My favourite one HAS to be C !! My main language used to be C++, but I'm not really a fan of the high-level features it offers. It's abstraction adds up to the complexity.
So C++ minus the high-level features is C. And I'm doing Kernel development (contributing to Linux) so I have to use C anyway. And if you know how the hardware works, C makes sense.
C has MANY advantages. For example, you actually know what is going on under the hood, you see when a local variable goes to the program stack (stored in stack frames) and is pointed to by a stack base pointer. Then, maybe you have a struct, you want to dynamically allocate it, you see in your head how the malloc function returns the first byte of the address of the allocated in the heap memory. But maybe you have static/global variables, you see the data section being out of executable code. Knowing how memory works is NECESSARY also for strings and string functions. You can't use neither if you don't know how memory works.(or atleast you can't use them properly)
Also, it is VERY flexible. C can even use the processor's registers. (How cool is that, huh?) You don't have to constatly make copies of a variable/data structure, you just make a pointer and play with the original block of memory. If you want to play with the POINTER of the original memory, you make a pointer to pointer variable (this is useful when you want the original pointer to reference to something else, I've barely used it anywhere, but it's still useful). AND, you can have Assembly in your C code.
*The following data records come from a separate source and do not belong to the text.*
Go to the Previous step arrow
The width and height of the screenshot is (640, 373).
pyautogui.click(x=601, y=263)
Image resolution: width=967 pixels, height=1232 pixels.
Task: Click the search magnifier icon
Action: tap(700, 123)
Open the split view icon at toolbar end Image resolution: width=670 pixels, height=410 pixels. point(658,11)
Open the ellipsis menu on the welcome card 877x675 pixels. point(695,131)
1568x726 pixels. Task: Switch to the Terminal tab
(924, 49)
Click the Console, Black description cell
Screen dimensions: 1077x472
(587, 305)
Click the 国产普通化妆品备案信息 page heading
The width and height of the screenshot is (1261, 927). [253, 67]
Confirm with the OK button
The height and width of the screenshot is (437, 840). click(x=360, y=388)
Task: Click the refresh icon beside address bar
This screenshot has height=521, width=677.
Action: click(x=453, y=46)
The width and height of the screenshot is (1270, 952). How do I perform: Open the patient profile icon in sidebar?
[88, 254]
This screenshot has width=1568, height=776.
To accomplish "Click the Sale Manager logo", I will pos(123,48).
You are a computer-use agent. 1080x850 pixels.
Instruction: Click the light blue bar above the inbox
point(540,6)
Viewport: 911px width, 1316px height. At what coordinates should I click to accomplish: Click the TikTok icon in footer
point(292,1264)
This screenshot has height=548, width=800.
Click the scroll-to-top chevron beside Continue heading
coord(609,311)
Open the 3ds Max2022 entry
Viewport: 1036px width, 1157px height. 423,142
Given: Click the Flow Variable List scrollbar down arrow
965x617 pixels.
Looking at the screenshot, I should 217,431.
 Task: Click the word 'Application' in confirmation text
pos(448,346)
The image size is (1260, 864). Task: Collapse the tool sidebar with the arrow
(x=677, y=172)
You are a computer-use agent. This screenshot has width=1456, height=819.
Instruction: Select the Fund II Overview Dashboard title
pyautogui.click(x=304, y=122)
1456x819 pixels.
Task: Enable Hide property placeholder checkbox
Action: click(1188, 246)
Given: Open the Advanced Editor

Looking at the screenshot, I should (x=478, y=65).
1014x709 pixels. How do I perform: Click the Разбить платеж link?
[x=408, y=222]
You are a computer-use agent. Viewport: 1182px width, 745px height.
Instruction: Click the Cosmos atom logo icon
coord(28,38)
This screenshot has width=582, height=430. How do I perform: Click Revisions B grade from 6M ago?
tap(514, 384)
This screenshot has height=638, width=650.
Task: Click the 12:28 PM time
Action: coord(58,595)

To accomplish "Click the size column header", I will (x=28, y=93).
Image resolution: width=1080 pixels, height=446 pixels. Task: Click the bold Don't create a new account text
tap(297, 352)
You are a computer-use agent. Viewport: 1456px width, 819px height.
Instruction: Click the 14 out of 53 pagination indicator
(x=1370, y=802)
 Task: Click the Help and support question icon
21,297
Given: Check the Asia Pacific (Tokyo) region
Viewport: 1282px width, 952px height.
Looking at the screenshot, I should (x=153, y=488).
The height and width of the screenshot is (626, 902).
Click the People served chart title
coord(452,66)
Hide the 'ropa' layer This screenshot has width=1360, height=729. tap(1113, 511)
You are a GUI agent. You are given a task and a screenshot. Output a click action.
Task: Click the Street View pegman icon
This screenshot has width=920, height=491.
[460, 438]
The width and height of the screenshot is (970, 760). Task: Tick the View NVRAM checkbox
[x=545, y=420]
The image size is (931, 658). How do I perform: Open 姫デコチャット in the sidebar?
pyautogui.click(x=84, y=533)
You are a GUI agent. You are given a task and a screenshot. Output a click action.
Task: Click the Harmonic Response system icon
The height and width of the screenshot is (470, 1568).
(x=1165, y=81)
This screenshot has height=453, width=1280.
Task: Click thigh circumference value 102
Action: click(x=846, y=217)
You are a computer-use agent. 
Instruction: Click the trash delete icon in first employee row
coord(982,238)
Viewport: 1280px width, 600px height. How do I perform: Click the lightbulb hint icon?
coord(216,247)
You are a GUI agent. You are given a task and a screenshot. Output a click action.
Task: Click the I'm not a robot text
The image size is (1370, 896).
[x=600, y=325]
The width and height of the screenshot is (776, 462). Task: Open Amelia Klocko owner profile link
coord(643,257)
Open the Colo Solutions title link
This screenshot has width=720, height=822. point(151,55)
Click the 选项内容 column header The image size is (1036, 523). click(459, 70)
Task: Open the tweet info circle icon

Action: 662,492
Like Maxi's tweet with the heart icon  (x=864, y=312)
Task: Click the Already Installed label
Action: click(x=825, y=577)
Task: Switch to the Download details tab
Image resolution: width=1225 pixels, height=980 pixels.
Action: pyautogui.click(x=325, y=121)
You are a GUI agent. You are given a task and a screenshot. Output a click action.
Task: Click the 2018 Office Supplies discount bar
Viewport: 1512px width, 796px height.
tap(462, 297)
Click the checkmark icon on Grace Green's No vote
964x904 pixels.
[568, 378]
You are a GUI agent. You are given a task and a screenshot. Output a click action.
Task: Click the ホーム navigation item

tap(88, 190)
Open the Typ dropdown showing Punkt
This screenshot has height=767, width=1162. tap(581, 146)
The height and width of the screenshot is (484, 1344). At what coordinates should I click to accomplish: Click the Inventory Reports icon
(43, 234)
With pointers you can also fake a lot of high-level features (only if you need them). For example, in C you can fake OOP. That's how Linux device drivers operate, example :
/*You have to declare those function pointers*/
ssize_t (*device_read) (struct file *, char *, size_t, loff_t *);
ssize_t (*device_write) (struct file *, const char *, size_t, loff_t *);
int (*device_open) (struct inode *, struct file *);
int (*device_release) (struct inode *, struct file *);
/*So that you can assign them here
* And do the job
*/
struct file_operations fops = {
.read = device_read,
.write = device_write,
.open = device_open,
.release = device_release
};
In Linux device drivers faking OOP in C is quite useful, and is not used only with file operations, there are other examples of C object-orientation in the kernel.
Of course, most of these things I mentioned can be done in C++ as well, but I honestly don't like STL, so I'm sticking with C.